With state legislatures in Maryland, Virginia and North Carolina offering apologies for slavery in quick succession, it seems that America may finally be ready to atone for its treatment of Blacks. Last week, the University of Virginia’s board marked founder Thomas Jefferson’s 264th birthday — April 13 — with an apology resolution for the school’s use of slave labor between 1819 and 1865.
But scholars are asking, so now what?
Compensatory measures are necessary as a follow-up to the apology, says Dr. William A. “Sandy” Darity Jr., a research professor of public policy studies, African-American studies and economics at Duke University. He recommends the formation of a national commission of the type proposed by U.S. Congressman John Conyers, D-Mich., to examine the long-term effects of slavery, Jim Crow and ongoing discrimination in American society.
“The apologies would be strengthened by acknowledgment of the damage and harm engendered by ongoing racial discrimination in employment, education, political participation and access to wealth,” he says.
Alfred L. Brophy is a professor of law at the University of Alabama, where an apology resolution was passed in 2004. Although he says he was shocked to learn about UVa’s decision to apologize, he welcomed it as a positive sign and a step in the right direction.
“Now we are right on the fulcrum where schools are beginning to do this, and now others are going to have to increasingly examine the past,” says Brophy. “We’ll see a discussion of slavery and Jim Crow all over the place, and this is important for universities because these are places where we expect to talk about ideas.”
However, Dr. Peter Carmichael, an associate professor of history at the University of North Carolina at Greensboro and author of The Last Generation: Young Virginians in Peace, War, and Reunion, says he fails to understand how the resolutions connect to the complexities of slavery and to the diversity of the school itself.
“Those who pass the resolution have nothing to feel guilty about,” he says. “It has historical significance, but apart from that I don’t understand how issues of racial and economic inequality today are connected to UVa’s past.”
He adds that White privilege today is a creation of capitalism and the apologies obscure the contemporary problems by pointing fingers to the past.
“Slavery has not been ignored in higher education, not been brushed under the rug,” says Carmichael. “Every introductory history course deals with it head on.”
Dr. Terry L. Meyers, professor of English at the College of William & Mary, started exploring his school’s ties with slavery “out of curiosity” since the past year. He has already found mention of a 1000 pound scholarship of which the college used 476 pounds and 4 shillings to buy “17 negro slaves to be employed in land.”
“I am just an amateur, but I imagine the provost would appoint a committee to do a more in-depth examination of the connections,” Meyers says. “An apology would be the right thing to do.”

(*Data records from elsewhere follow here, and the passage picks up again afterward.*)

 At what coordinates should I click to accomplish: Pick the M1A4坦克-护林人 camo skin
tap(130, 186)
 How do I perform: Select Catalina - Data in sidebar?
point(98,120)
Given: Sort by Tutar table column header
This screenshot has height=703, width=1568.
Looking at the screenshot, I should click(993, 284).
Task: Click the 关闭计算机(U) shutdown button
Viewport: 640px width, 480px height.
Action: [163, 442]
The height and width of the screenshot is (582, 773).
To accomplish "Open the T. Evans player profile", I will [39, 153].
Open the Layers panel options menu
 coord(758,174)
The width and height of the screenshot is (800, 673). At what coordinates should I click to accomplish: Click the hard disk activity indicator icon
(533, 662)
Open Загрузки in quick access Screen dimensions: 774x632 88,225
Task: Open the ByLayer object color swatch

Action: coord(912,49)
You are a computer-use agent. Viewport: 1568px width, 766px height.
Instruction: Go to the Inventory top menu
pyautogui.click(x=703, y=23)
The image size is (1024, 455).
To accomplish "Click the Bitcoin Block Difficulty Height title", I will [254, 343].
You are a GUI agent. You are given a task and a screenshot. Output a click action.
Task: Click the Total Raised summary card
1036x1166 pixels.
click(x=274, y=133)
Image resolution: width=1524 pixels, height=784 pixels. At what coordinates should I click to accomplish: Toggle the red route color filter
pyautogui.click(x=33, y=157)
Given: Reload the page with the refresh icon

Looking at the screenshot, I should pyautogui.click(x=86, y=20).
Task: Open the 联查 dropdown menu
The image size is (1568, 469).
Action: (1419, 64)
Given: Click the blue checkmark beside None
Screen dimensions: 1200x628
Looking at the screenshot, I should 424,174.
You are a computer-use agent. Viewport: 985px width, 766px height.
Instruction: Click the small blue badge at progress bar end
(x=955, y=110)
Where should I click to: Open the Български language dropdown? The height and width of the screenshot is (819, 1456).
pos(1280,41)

Although UVa’s apology was appropriate, it is very abstract, Meyers says.
“They haven’t documented their involvement and I’d like to see what they’re apologizing for,” he says.
Meyers points to Brown University which appointed a Slavery and Justice Committee in 2004 to examine its slave history, and followed up with a recommendation report.
“It’s easy to do an apology, but that’s hardly sufficient,” says committee member Evelyn Hu-DeHart, a professor of history and director of the university’s Center for the Study of Race and Ethnicity in America.
She says it was important to juxtapose the “small tidal wave of apology with another tidal wave of affirmative action.” There is no point in apologizing without taking follow-up measures, she says.
But how do we turn an apology into something more forward looking?
Brophy agrees that restitution is necessary if you can find appropriate groups that would raise positive steps.
“The challenge of this is disclosing the connection of the powerful and wealthy, and how that can help us move forward as a country,” he says.